Сделав знак младшему, старший Ху выпрямился и, стараясь не наступать на сухие сучки, двинулся в сторону костра. Прокравшись несколько десятков метров, мальчишки увидели, наконец, чум, поставленный у края ложбины, наполненной снегом. Возле чума лениво перебирали ногами четверка тощих оленей. А у костра неподвижно сидел человек в одежде кочевого охотника-орочона, с карабином на коленях.
Орочон повернул голову, оглядел китайчат и разрешающе кивнул головой: подходи, мол, смело!
Когда мальчишки присели у костра, протянув к теплу иззябшие ладошки, орочон еще раз внимательно поглядел на худые, с кулачок, мордашки китайчат, достал из берестового короба два небольших куска оленины, насадил их на прутики и положил на тухнущий костер. Мясо затрещало жиром, от костра потянуло вкусным так, что рты китайчат мгновенно наполнились слюной.
Ху начал разговор:
– Твоя орочон? Как твоя зовут?
– Васька, однако, – помолчав, орочон вытянул из-под тряпья на груди большой медный крест. – Мой крещеный, однако! А твой?
Мальчишки враз замотали головами. Набравшись храбрости, Ху похвалил карабин орочона – тот, действительно, был новенький, лак на прикладе не был даже поцарапан. Васька гордо улыбнулся, погладил вороненый ствол заскорузлой рукой:
– Моя купил карабин, да! Купец дал еще два хороший нож, соли отсыпал. Ваське теперь хорошо! Одно плохо: снег в ложбинах сел, стал рыхлый, по насту на коз охотиться поздно.
Ху удивился: охоту по насту на коз орочоны и прочие таежные промысловики обычно с нетерпением ждали всю зиму, пропустить такую охоту – означало оставить семью голодом. Наверное, Васька болел?
Тот замотал головой:
– Нет, Васька не болел, однако! Мамка мой шибко болел, долго умереть не мог, Васька ждать устал – когда помрет старуха… Люди стойбища три, пять дней ждали – потом не могли больше ждать, откочевали. Вот Васька с младшим братом Макаркой, своей бабой и детишками и остались одни.
Когда старая мать наконец померла, семья облегченно вздохнула. Начались нехитрые приготовления к похоронам. Васька стал копать ножом могилу на месте старого очага: земля под ним была мягкой. Яма была уже достаточно глубокой, когда он заметил в комке земли необычные блестки. Потом на его ладони оказался и крупный самородок. Васька стал лихорадочно пересыпать землю и обнаружил еще несколько самородков.
Похоронив старуху-мать, Васька на следующий день чуть свет отправился со всем своим хозяйством в ближнюю станицу Игнашино.
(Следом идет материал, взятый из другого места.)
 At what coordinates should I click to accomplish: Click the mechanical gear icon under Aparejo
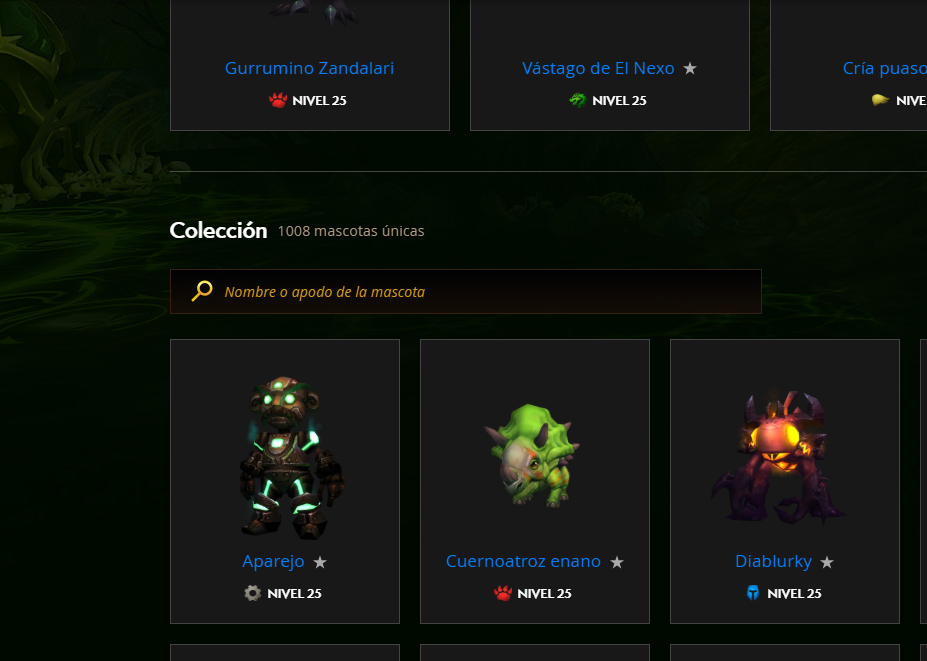pos(252,593)
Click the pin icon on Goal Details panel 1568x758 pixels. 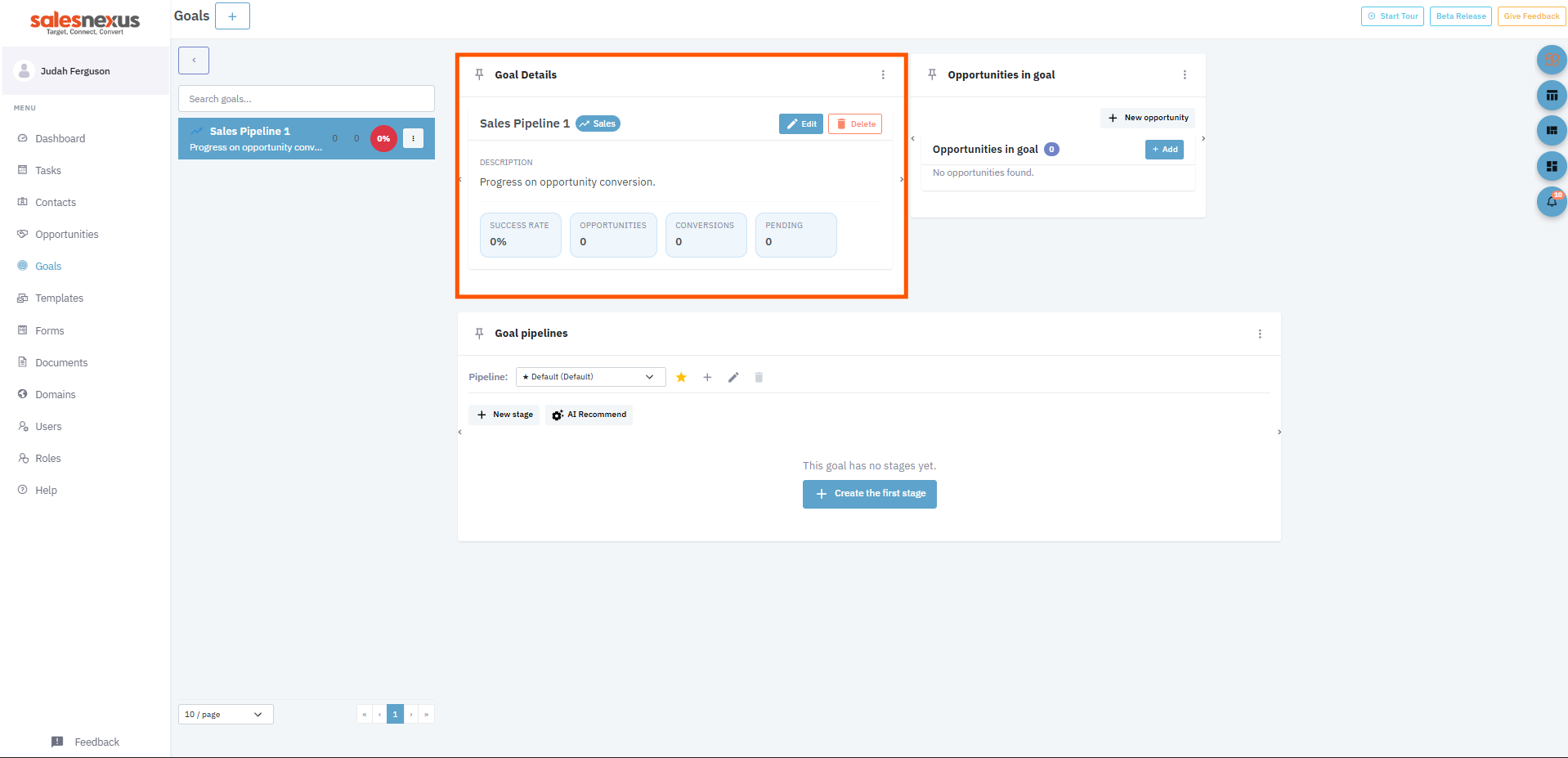click(x=479, y=74)
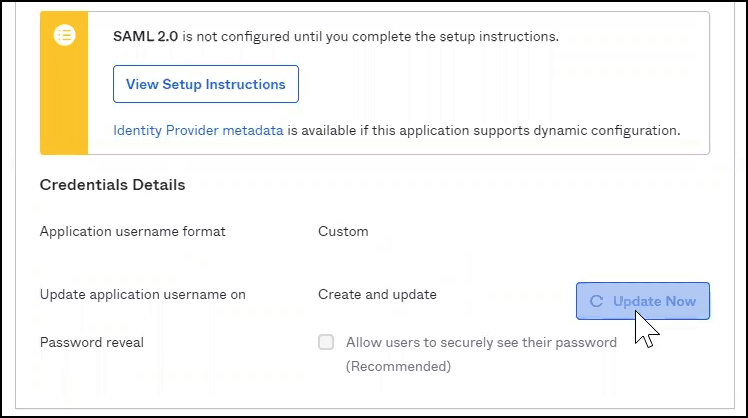Click the Password reveal label
This screenshot has width=748, height=418.
[x=91, y=342]
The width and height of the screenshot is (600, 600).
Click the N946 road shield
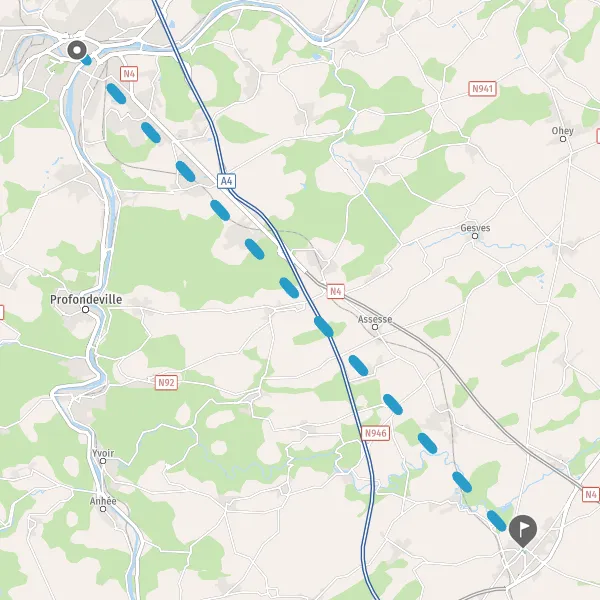tap(375, 433)
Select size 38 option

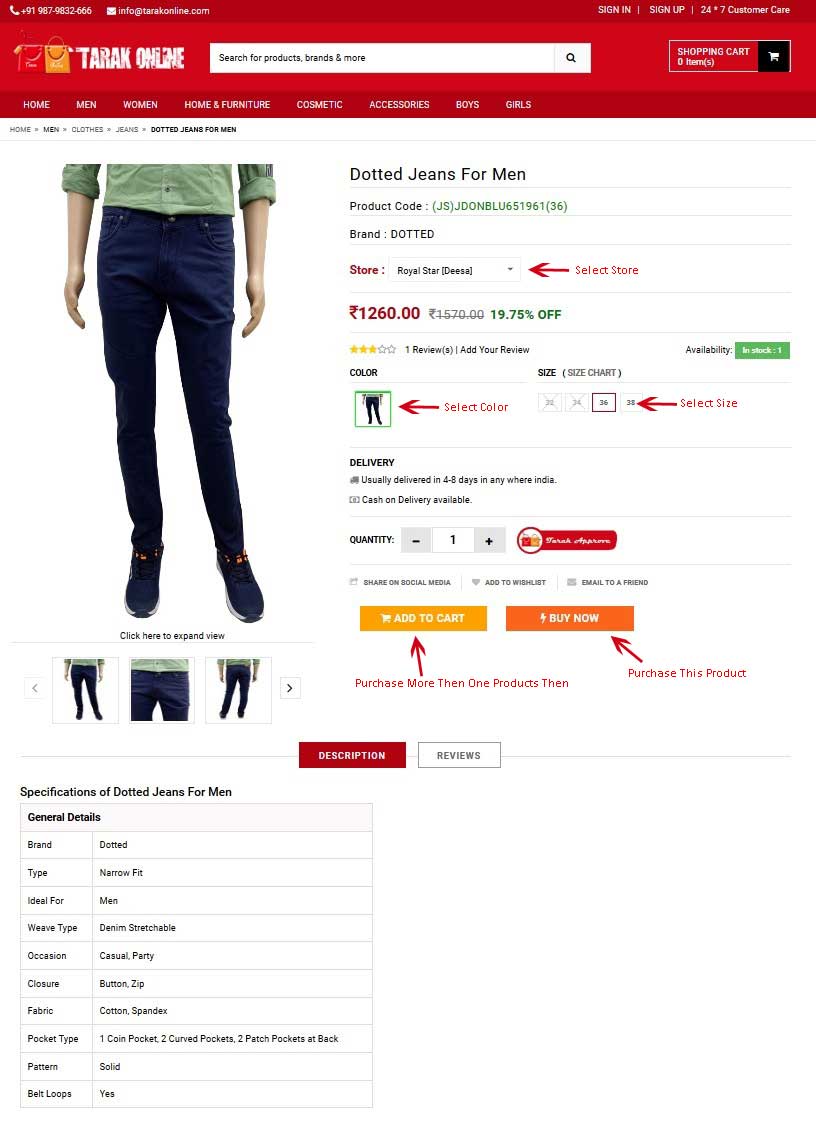tap(630, 403)
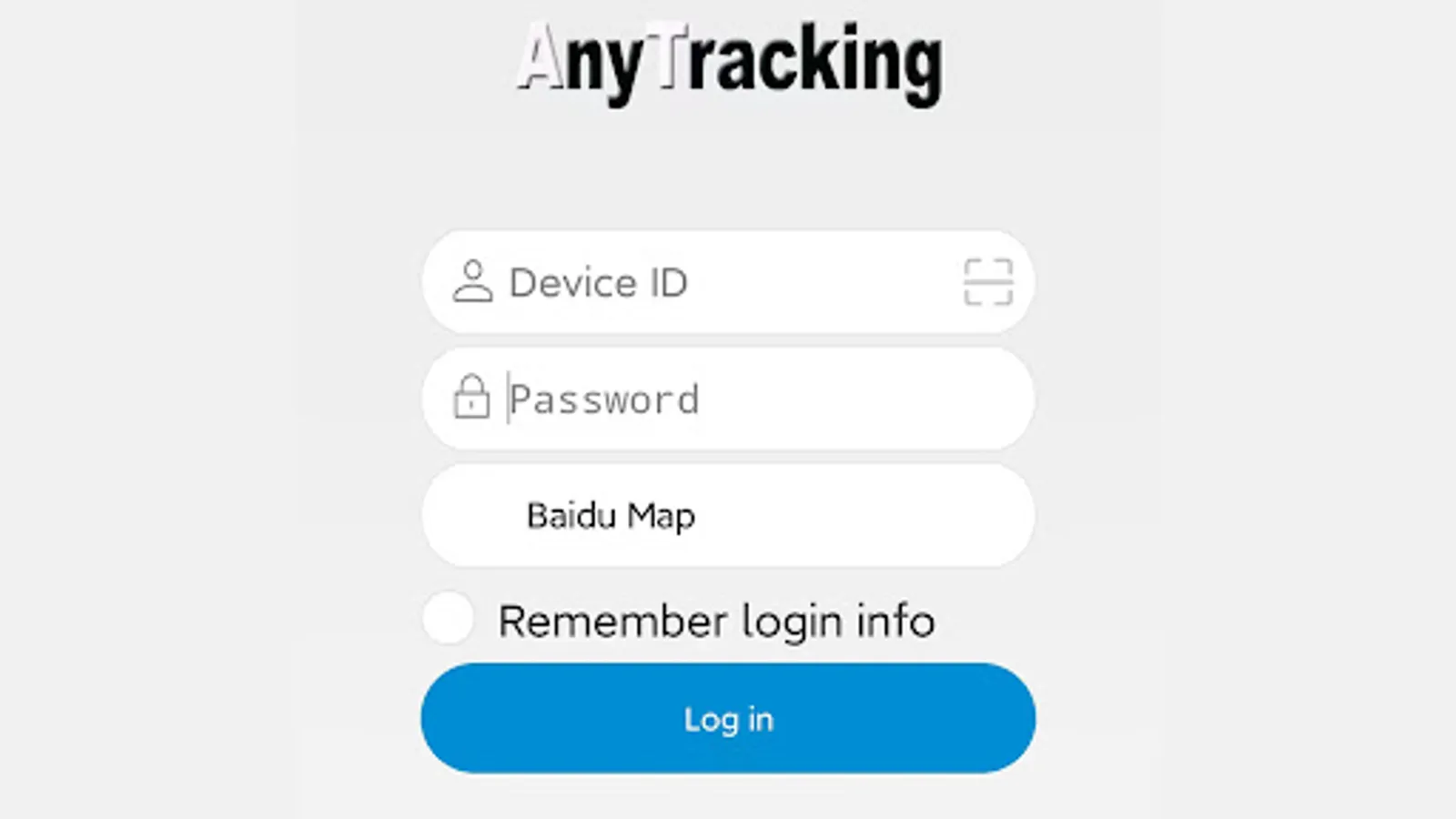The height and width of the screenshot is (819, 1456).
Task: Tap the QR scan icon in Device ID field
Action: (987, 281)

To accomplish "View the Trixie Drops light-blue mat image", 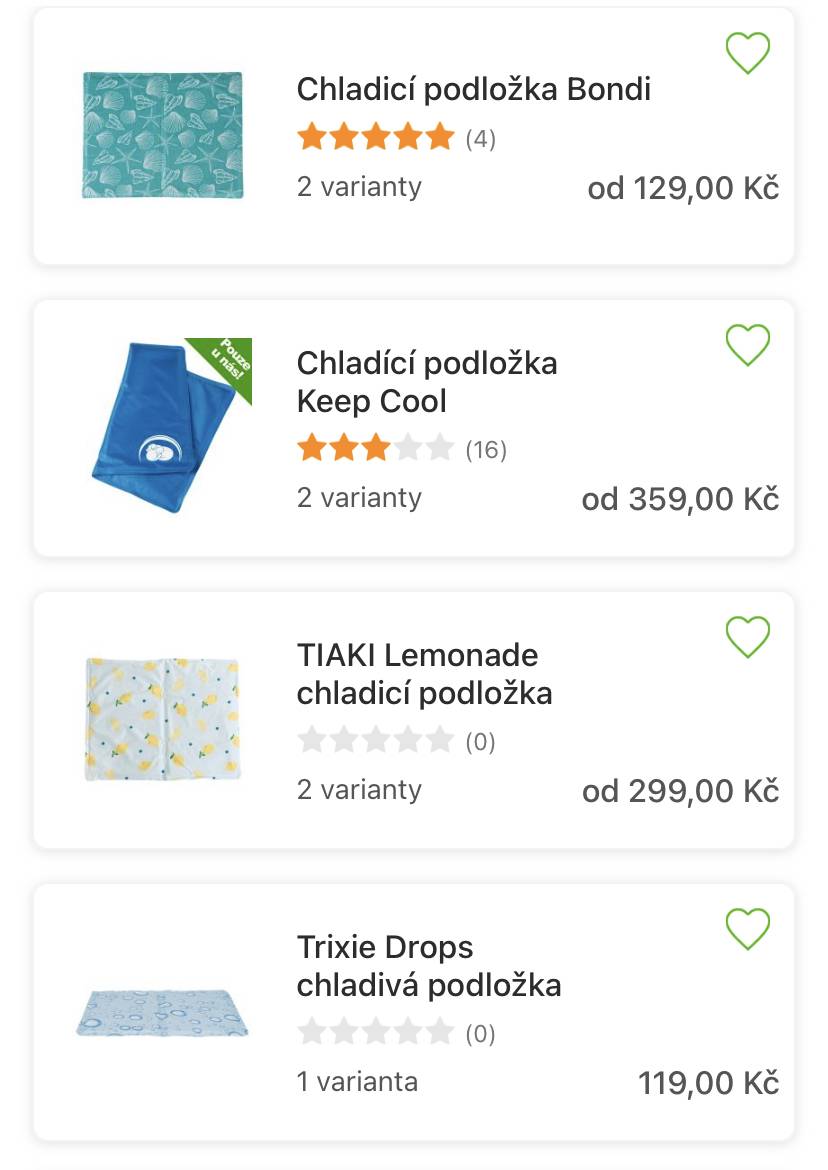I will (162, 1013).
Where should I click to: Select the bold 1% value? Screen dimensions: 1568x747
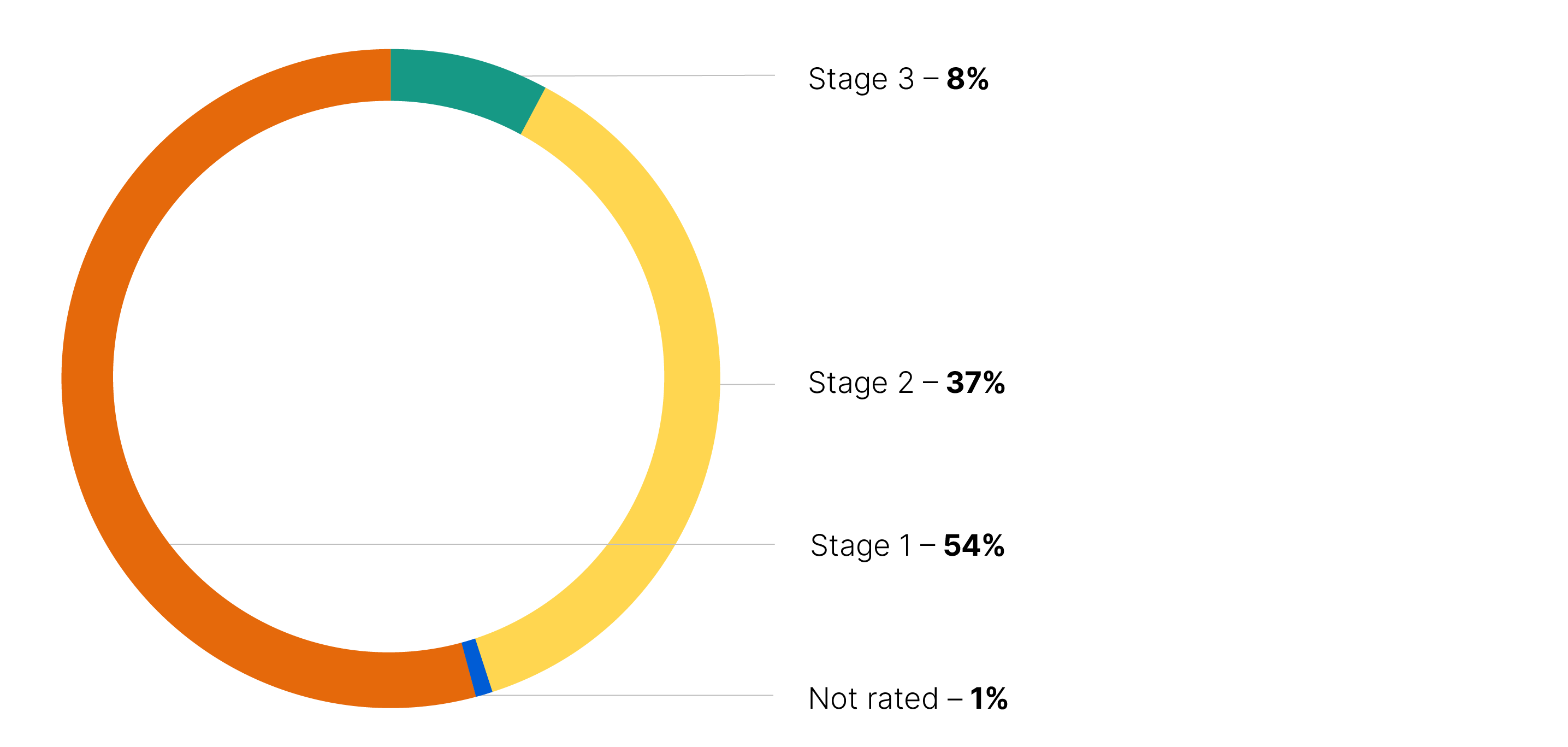tap(989, 698)
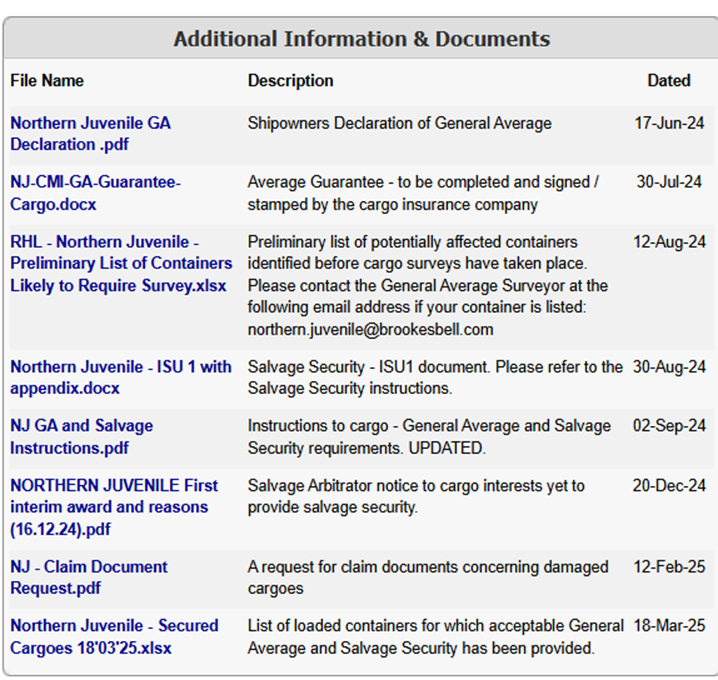Click the northern.juvenile@brookesbell.com email address
The height and width of the screenshot is (680, 718).
pyautogui.click(x=370, y=329)
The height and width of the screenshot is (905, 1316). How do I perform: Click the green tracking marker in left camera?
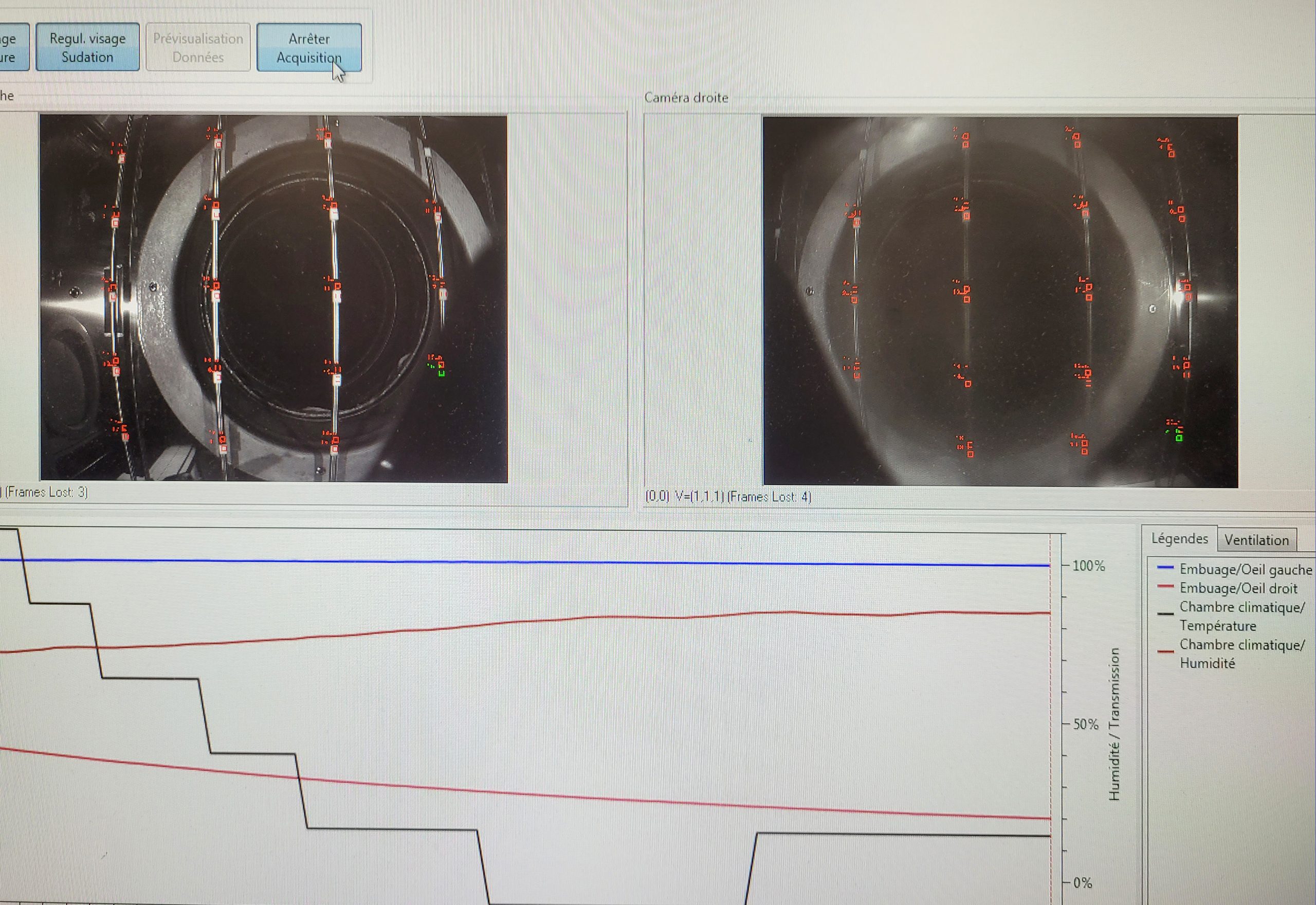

Случайно найденное месторождение он решил продать купцу Середкину, местному золотопромышленнику. Васька давно мечтал купить оленей, табаку, водки и хорошее ружье с запасом пороха и свинца. Золото ему было ни к чему.
Купец накормил Ваську, угостил спиртом. Пока тот блаженно спал, Середкин устроил пробную промывку. Она показала такие результаты, что игнашинцы без малейших колебаний перешли через границу на территорию Китая. Бояться было нечего, потому как до огромных территорий южнее Желты у китайского правительства просто не доходили руки.
* * *
Братья Ху, едва доев угощение орочона Васьки, ринулись в свою деревеньку и рассказали обо всем деду. Тот погладил жидкую бороденку и вечером собрал на совет всех взрослых мужчин деревни.
Китайцы давно знали цену золота. Но они знали и другое: там, где оно появляется, начинает литься кровь. Многие на деревенском совете сомневались: стоит ли связываться с «белыми чертями»? Но на их стороне был весьма весомый козырь: речка Желта была на китайской земле. Если белые начнут гнать их с месторождения, можно пригрозить жалобой китайским властям.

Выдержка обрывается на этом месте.